* **Extrait du document**
Tribune publiée dans Le Monde le 8 mars 2023
Porteuse de contraintes et d’injonctions, la mode a accompagné l’émancipation des femmes, des pantalons de Coco Chanel dans les années 20 au crop top dans les années 90 puis 2020. Mais celles qui fabriquent nos vêtements – car ce sont en écrasante majorité des femmes – sont confrontées à la pauvreté, la précarité et des violations continues de leurs droits. Leur salaire ne leur permet pas de nourrir leur famille ou d’envoyer leurs enfants à l’école. Elles sont peu protégées par les lois sociales de leur pays et leurs conditions de travail sont éreintantes, voire dangereuses. Comment donner à voir cette réalité ?

* **Consigne**
Dans la tribune, relevez tout ce à quoi celles qui fabriquent nos vêtements « sont confrontées ».

* **Matériel**
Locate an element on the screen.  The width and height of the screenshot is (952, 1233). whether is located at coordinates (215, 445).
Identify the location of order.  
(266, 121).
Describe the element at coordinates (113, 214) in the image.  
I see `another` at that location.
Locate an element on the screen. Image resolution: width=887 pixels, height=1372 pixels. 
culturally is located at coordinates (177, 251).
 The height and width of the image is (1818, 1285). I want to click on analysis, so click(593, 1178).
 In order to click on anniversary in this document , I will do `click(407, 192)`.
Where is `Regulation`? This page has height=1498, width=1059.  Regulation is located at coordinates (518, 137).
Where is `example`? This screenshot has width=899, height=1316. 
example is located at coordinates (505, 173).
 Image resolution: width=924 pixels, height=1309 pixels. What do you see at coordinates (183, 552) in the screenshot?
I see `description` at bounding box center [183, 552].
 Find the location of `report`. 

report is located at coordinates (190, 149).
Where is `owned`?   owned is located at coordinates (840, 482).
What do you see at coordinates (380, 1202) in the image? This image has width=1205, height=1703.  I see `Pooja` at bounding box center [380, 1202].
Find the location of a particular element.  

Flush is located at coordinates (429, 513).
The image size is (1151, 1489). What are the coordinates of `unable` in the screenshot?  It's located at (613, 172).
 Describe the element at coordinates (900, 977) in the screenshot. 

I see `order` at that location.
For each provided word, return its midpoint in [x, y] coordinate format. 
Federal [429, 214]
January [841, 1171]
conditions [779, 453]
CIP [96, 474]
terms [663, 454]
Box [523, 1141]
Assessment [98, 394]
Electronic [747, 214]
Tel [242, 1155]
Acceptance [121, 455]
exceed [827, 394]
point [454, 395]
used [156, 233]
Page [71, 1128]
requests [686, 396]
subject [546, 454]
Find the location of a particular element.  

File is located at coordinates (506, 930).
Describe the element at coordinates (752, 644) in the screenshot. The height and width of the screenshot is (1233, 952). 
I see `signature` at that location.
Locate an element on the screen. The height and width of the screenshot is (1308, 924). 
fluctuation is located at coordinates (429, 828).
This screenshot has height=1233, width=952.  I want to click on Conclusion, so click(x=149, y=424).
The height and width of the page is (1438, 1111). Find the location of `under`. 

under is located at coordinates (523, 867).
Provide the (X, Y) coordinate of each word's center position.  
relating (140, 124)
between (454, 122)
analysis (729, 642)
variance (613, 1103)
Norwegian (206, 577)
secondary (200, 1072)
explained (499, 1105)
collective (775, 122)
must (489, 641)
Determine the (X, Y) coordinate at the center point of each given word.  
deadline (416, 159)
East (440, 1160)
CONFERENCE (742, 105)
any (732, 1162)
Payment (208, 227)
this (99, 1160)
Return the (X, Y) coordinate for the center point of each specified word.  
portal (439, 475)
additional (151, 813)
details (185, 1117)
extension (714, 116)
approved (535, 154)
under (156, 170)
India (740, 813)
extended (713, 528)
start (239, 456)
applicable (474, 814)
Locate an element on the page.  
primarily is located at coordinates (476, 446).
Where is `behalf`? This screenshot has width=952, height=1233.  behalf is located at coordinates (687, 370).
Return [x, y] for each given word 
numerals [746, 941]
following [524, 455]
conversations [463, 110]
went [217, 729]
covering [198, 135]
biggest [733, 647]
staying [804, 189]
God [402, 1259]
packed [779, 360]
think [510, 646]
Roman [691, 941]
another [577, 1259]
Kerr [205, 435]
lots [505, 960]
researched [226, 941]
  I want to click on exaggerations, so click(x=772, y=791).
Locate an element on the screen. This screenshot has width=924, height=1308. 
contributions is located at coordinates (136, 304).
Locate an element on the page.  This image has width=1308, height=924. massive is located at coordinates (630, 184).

* **Réponse attendue**
- la pauvreté
- la précarité
- des violations continues de leurs droits